Risk management tips for protecting your livelihood: your studio.

When Ron and Ann Weikers first took over YogaBalance in Manchester, New Hampshire, one of the first things they did was look over the studio’s contracts and expenses, including those related to insurance.

“We investigated the only three yoga insurance brokers at that time, and were very pleased with Sports & Fitness Insurance based on their price, customer service and responsiveness,” said Ron. “The Sports & Fitness team gladly explained all aspects of risk management and yoga insurance coverage when we first enrolled, and they have been very responsive to our questions over the years.”

According to Ron, the Sports & Fitness Insurance team explained yoga studios can mitigate risk by paying close attention to three key areas: potential injury to clients, potential injury to teachers, and potential property damage.

Potential injury to clients:

  • Require each client to sign a well-crafted release prior to their first class.
  • Instruct teachers to use physical adjustments only when necessary.
  • Do not allow massage or other physical therapists to operate out of the studio.
  • Obtain commercial general liability coverage.

Potential injury to teachers:

  • Require each teacher to sign a contract that releases the studio from liability for teacher injuries.
  • Obtain workers compensation insurance.

Potential property damage:

  • Obtain first-party property insurance to cover damage and loss of our rented premises and owned property.
  • Obtain property insurance that covers damage to the building itself.

Ron explained that with each area, it is best to heed the advice of your insurance broker in regards to coverage and ways to reduce risk. “Also, always consult with your broker before changing any aspect of your business that may create some sort of additional liability, such as offering off-site corporate classes, massage or onsite child care,” he said. “In some cases, you may not pay an additional premium for additional insurance coverage, but in all cases not having coverage could mean the demise of the business into which you have invested years of blood, sweat, tears and money.”

Fortunately, Jennifer Urmston Lowe, a national account manager at Sports & Fitness Insurance, explained that in general, yoga studios have a low number of claims. “Yoga studios are very well run,” she said. “But as with any small business, a studio owner’s livelihood is at stake if there’s a claim.

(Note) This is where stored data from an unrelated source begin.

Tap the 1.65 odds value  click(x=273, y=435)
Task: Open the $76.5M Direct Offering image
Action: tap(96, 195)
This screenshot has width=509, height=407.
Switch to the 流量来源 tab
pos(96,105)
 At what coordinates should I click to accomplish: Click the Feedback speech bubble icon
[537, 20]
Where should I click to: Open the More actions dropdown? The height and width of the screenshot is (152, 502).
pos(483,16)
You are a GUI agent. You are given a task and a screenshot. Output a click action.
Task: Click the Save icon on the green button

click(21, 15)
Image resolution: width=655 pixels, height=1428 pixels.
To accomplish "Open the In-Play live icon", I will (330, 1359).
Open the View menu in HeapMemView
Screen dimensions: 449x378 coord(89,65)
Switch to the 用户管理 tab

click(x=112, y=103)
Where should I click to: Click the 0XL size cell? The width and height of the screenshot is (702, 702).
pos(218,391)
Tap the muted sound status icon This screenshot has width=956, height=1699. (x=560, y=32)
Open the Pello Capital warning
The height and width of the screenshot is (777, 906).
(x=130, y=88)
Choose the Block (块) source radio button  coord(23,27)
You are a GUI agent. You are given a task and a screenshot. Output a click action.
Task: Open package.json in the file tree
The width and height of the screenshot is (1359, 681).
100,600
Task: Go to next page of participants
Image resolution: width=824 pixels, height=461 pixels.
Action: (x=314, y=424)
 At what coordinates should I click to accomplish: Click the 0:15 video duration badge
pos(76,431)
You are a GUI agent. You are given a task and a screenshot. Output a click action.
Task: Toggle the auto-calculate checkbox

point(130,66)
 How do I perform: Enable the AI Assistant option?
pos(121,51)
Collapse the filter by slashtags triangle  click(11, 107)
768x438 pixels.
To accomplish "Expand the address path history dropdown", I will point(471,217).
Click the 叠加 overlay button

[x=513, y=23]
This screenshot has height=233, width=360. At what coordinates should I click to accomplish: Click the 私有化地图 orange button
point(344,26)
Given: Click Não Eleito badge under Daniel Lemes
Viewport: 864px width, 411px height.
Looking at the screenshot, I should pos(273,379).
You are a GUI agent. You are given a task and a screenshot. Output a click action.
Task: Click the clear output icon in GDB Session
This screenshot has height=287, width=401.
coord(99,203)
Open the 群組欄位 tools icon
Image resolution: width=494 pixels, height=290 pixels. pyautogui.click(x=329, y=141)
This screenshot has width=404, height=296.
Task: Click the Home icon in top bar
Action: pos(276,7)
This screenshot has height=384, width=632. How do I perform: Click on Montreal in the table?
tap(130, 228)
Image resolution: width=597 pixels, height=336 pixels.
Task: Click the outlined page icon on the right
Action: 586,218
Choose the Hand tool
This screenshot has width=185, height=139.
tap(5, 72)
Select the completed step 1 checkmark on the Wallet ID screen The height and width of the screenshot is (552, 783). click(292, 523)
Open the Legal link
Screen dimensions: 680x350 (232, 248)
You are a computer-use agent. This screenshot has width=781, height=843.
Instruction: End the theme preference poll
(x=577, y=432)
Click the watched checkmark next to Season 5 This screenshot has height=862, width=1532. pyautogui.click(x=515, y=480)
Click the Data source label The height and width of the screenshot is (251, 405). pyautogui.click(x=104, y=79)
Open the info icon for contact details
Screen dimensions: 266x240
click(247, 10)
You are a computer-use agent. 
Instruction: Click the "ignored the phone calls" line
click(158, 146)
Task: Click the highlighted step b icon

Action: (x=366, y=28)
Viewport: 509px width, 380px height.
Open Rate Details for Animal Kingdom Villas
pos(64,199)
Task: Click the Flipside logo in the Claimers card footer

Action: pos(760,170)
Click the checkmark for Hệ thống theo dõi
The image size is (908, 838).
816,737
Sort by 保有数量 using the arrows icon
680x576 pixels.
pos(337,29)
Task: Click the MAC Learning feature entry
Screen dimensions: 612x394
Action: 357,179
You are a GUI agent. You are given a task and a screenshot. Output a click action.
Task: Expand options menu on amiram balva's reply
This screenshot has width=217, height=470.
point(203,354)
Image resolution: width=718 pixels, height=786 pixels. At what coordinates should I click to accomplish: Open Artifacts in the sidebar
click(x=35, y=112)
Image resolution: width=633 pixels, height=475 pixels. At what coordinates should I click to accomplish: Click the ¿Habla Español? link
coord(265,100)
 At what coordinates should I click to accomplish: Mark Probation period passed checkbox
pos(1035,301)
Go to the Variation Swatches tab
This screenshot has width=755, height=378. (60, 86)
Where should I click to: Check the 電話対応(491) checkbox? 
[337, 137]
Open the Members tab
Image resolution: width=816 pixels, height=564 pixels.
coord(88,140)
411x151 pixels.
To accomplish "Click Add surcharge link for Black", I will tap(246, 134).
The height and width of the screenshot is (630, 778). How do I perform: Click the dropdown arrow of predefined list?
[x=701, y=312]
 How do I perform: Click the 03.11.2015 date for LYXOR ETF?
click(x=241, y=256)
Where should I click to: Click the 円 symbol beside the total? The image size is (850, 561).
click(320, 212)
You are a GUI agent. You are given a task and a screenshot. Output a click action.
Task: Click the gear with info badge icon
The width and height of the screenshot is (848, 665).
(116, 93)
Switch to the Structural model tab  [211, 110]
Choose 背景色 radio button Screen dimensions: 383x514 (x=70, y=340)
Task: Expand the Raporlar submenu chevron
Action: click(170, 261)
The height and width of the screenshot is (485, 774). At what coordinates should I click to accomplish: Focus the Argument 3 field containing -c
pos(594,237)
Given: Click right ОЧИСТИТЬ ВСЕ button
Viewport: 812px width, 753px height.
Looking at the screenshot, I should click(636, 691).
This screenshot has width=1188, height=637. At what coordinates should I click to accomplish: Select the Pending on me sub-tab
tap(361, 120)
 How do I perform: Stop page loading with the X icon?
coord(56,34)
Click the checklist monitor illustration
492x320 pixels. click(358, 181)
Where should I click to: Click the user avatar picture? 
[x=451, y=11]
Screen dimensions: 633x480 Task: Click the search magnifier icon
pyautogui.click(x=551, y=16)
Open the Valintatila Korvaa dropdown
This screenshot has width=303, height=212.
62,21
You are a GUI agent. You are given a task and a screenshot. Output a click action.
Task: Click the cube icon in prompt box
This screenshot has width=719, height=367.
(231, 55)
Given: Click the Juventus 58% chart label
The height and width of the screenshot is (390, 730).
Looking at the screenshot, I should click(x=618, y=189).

So it’s important to make sure you have the right coverage and enough coverage to protect your business and your livelihood.”

Lowe explained she advises studio owners to be on the lookout for slip and fall risks, especially during hot yoga classes, when excessive sweat can pool on floors or mats. In addition, she explained to pay close attention to your waivers, being sure to work with an attorney in your state that’s familiar with its individual laws. “In every state it’s important to make sure your waiver is appropriate, because the correct wording in the waiver can really help if a claim ever goes to court,” she said.

Lowe added educating staff on safety is key. “Having a written safety plan, or a written risk control plan, that you share with your staff is incredibly important to making sure that staff are on the same page as to what is and what isn’t appropriate,” she said. “A written plan is the best way to make sure you’ve communicated the same way to every new hire.”

According to Ron, owners should discuss safety issues with staff in several ways:

  1. In a “policies and procedures” document that should be given to each new teacher along with their teaching contract.
  2. During teachers’ meetings, which should occur at least once per year.
  3. Speaking with teachers after attending their classes and observing any risks of injury or damage.
  4. By inviting teachers to recommend changes to studio procedures, and to report potential hazards.

“We would not want to create a tense atmosphere for teachers whose mission is to imbue their students with peace and tranquility,” added Ron. “So, as long as teachers abide by their basic training and use common sense, then the studio culture should focus on providing students with the ultimate yoga experience.”

By following these risk management tips, you can ensure your teachers and students are provided with a safe environment in which to practice yoga.